Bert: fine-tuned for a document task

Created on 12 Nov 2018 · 9Comments · Source: google-research/bert

How do I use BERT to classify a document which contains several sentences? label(0, 1)
I think I need to use BERT encode every sentence and use LSTM or RNN to generate a article hidden state, then use the article hidden state to classify.
Any better ideas?

Source

Johnzdh

Most helpful comment

@daemon Your paper does not answer the above problem at all. You even argue the opposite of the problem here, that 512 tokens is more than enough for document classification. The exciting (apparently open) problem is how to utilize the ideas of BERT with token sets that are significantly longer than 512 tokens (documents).

msta on 9 May 2019

👍3

All 9 comments

To classify a document just feed in the entire document to BERT (i.e., treat all of the concatenated sentences as "Segment A").
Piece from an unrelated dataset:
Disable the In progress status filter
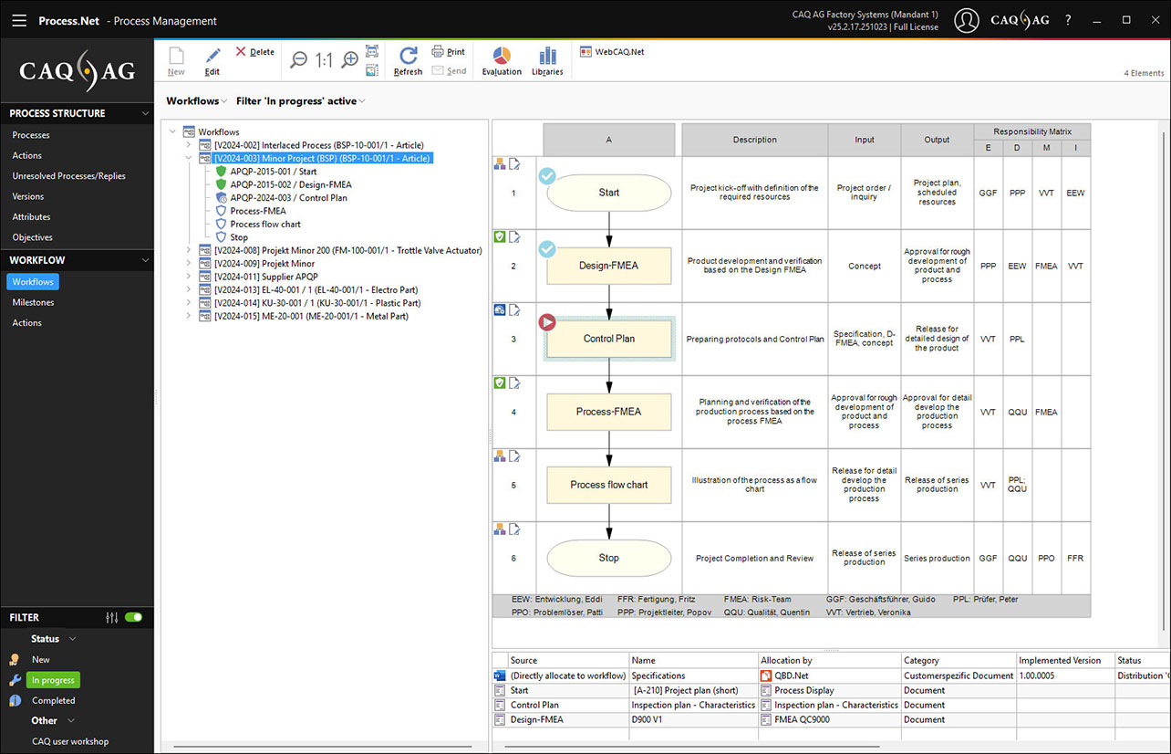 53,680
You should be able to just write your own DataProcessor in run_classifier.py and train the model without changing and TensorFlow code. So just set text_a to your document text and set text_b to None. You probably will want to set max_seq_length to a a longer value depending on the length of your documents (up to 512).

jacobdevlin-google on 12 Nov 2018

To classify a document just feed in the entire document to BERT (i.e., treat all of the concatenated sentences as "Segment A"). You should be able to just write your own DataProcessor in run_classifier.py and train the model without changing and TensorFlow code. So just set text_a to your document text and set text_b to None. You probably will want to set max_seq_length to a a longer value depending on the length of your documents (up to 512).
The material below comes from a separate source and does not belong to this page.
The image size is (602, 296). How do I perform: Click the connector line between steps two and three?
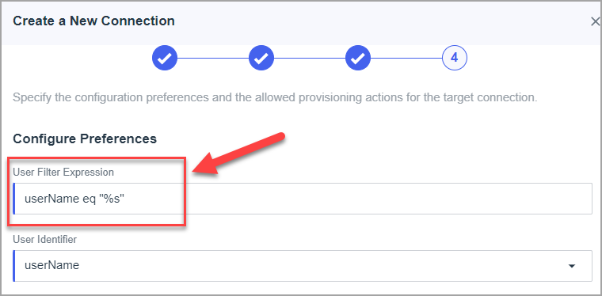click(x=310, y=59)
But what if most of my documents are longer than 512?

Johnzdh on 15 Nov 2018

I have the same question here. From what I read and understood there is no way to feed documents longer than 512 and do classfication. It needs to do some other data processing so that max length <= 512. Right?

wayfarerjing on 10 Dec 2018

We just released a preprint that describes BERT for document classification. If you guys are interested, the codebase is here.

daemon on 18 Apr 2019

❤1

msta on 9 May 2019

👍3

How about preprocessing document and generate Document summary and use the summary to fine tune bert. Just a thought.

sandeeppilania on 15 May 2019

@msta

Your paper does not answer the above problem at all.

My reply was a shameless plug. I never claimed to solve the problem of handling documents longer than 512.

The exciting (apparently open) problem is how to utilize the ideas of BERT with token sets that are significantly longer than 512 tokens (documents).

To my knowledge, that's indeed open. I'm not sure it matters a lot for document classification, though, but it's worth exploring.

daemon on 18 Jun 2019

What would be wrong with feeding each sentence or paragraph into BERT and then running a classifier on the pooled output of the document (or even a CNN over the concatenated BERT output of the document)? I can think of complications for back-propagation but would it be feasible?

Trying to use BERT to build a document classifier at the moment.